Cardiologists in Berlin may face attempted manslaughter charges if it is proved they jumped queues to get scarce transplant hearts for their patients, a prosecutor warned

The German Heart Centre in Berlin, one of Europe’s biggest advanced cardiology clinics, called police after an internal inquiry found evidence of patients’ health being made to seem worse than it really was so that they would be more likely to qualify for transplants.

Two city newspapers, Der Tagesspiegel and Berliner Zeitung, said a senior surgeon was suspected of fast-tracking 28 patients between 2010 and 2012. She is alleged to have increased their doses of a cardiac medicine to help them to meet criteria for earlier transplants, rather than because the drug was medically necessary.

No other cardiologists have been identified as suspects.
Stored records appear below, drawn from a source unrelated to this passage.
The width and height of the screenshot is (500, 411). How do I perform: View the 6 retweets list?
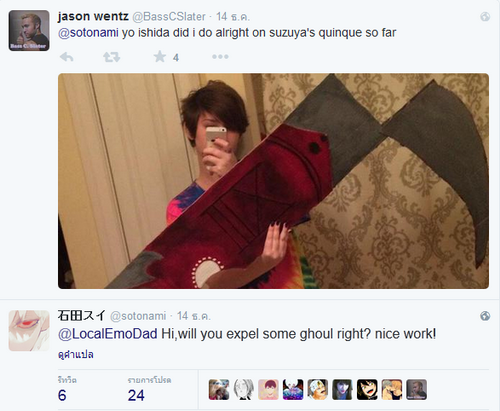(x=67, y=389)
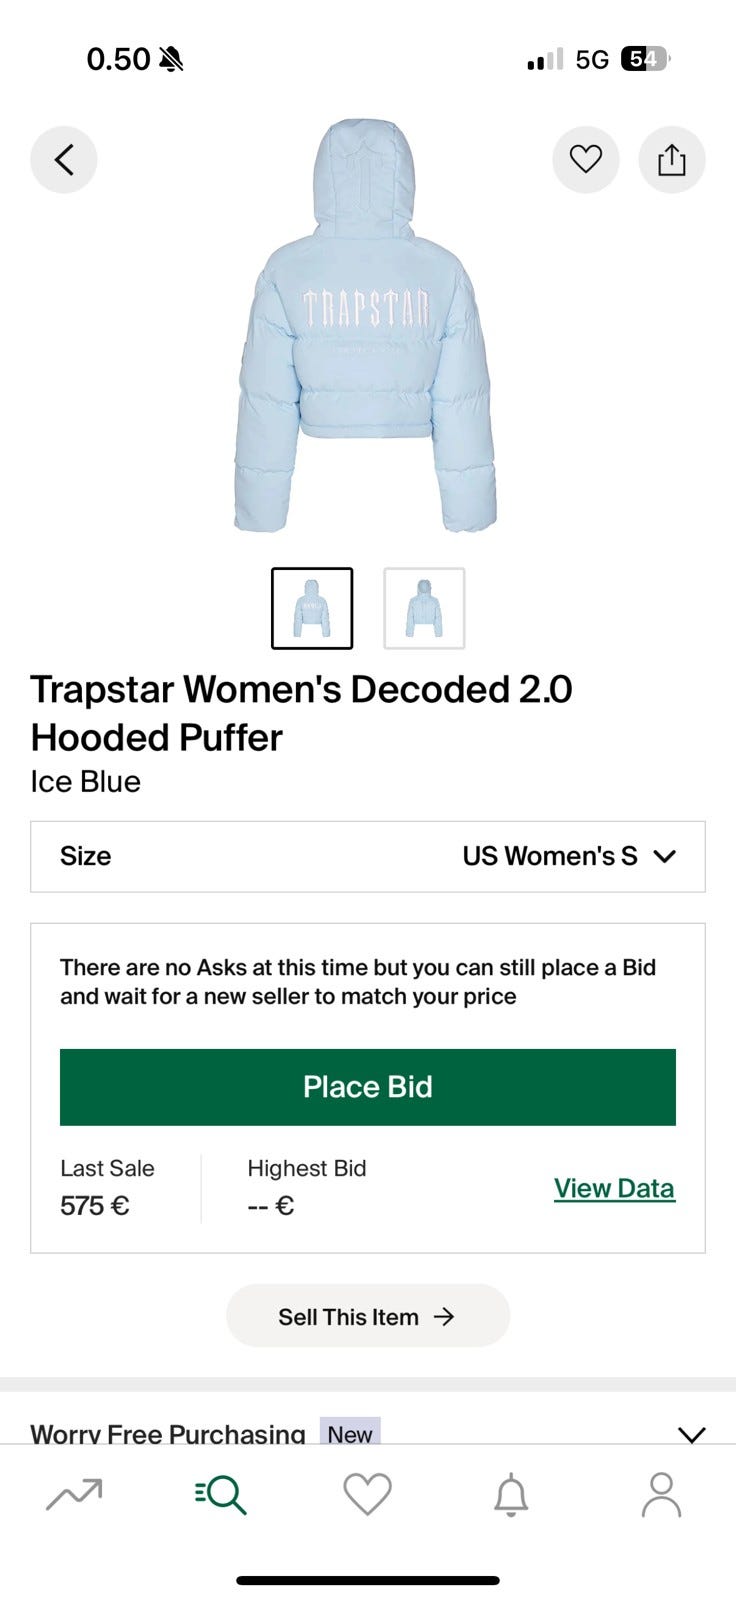Open the notifications bell tab
736x1600 pixels.
(511, 1495)
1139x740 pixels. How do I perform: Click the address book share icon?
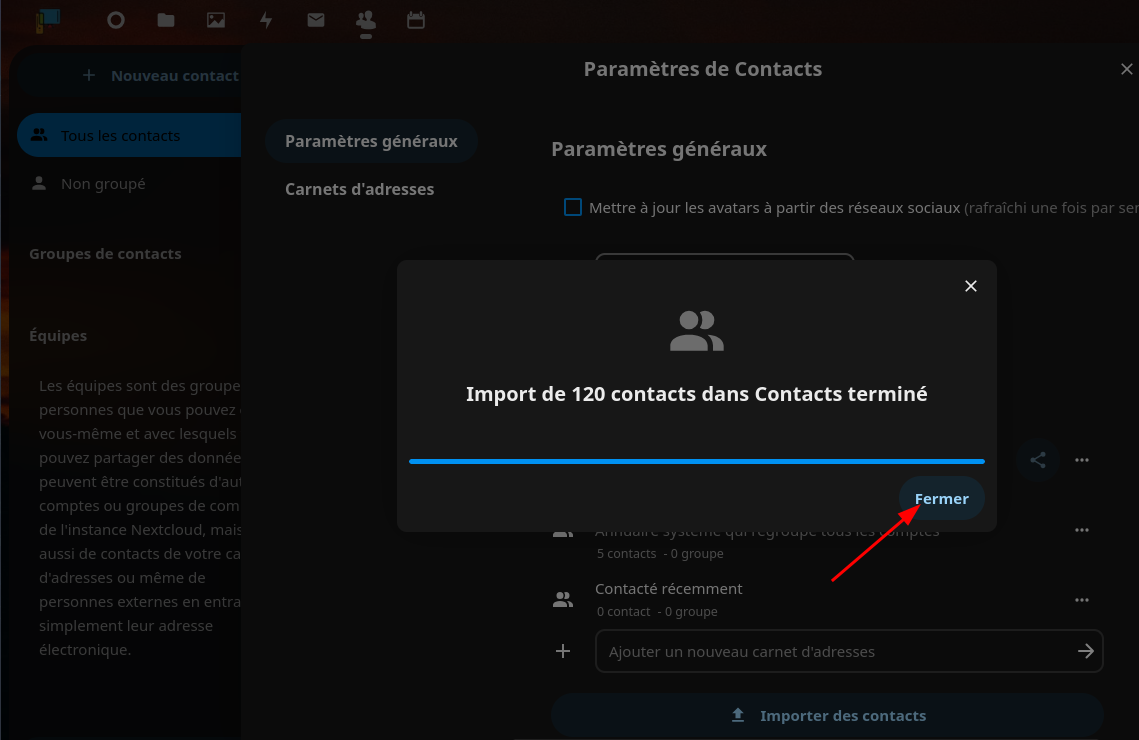point(1038,460)
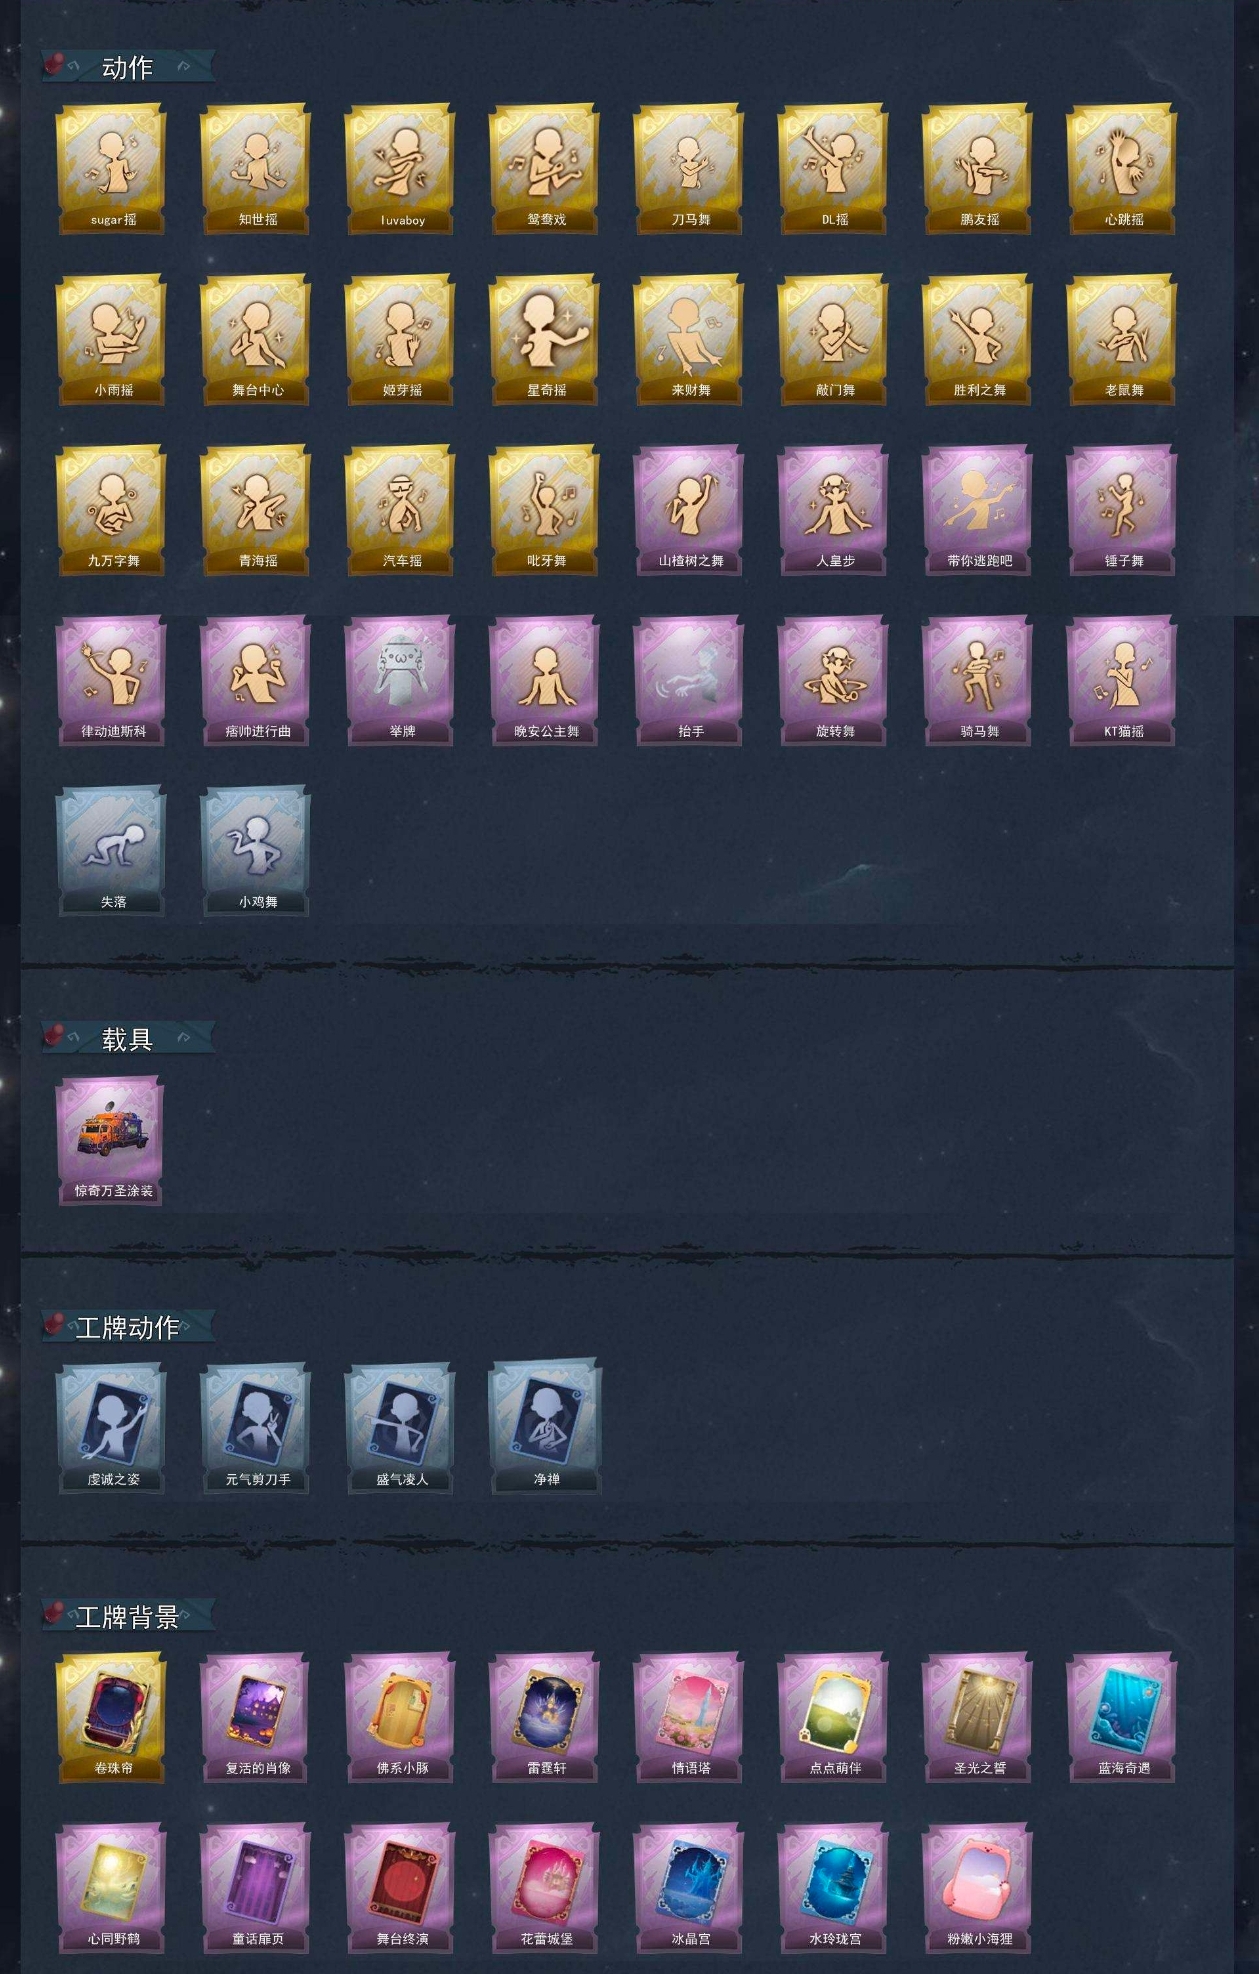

Germany operates national waiting lists for transplants of hearts, livers, kidneys and other organs, with a complex scoring system determining which patient is next to receive one.

Use of the substance, catecholamine, which boosts heart function, is taken as a sign of severe disease.

Martin Steltner, the prosecutor, said police would now try to determine if someone had been put at risk of death by being unfairly overtaken in the queue. This could lead to a doctor being tried for attempted manslaughter.

Germany bars purchases or sales of transplanted organs. It mounts a continuous public campaign to persuade people to leave testaments donating their organs if they die prematurely.

A series of scandals over queue-jumping by the doctors – the last erupted in 2012 over livers – has been blamed by doctors for a decline in willingness to donate.

The waiting lists aim to prevent rich people getting hearts and other organs before poor people do. Currently 10,700 residents of Germany are registered as waiting for organ transplants. The Transplant Foundation says three people die every day who could have gained a life extension if a transplant had been available for them.

The Berlin Heart Centre does about 100 transplants per year, plus other advanced surgery.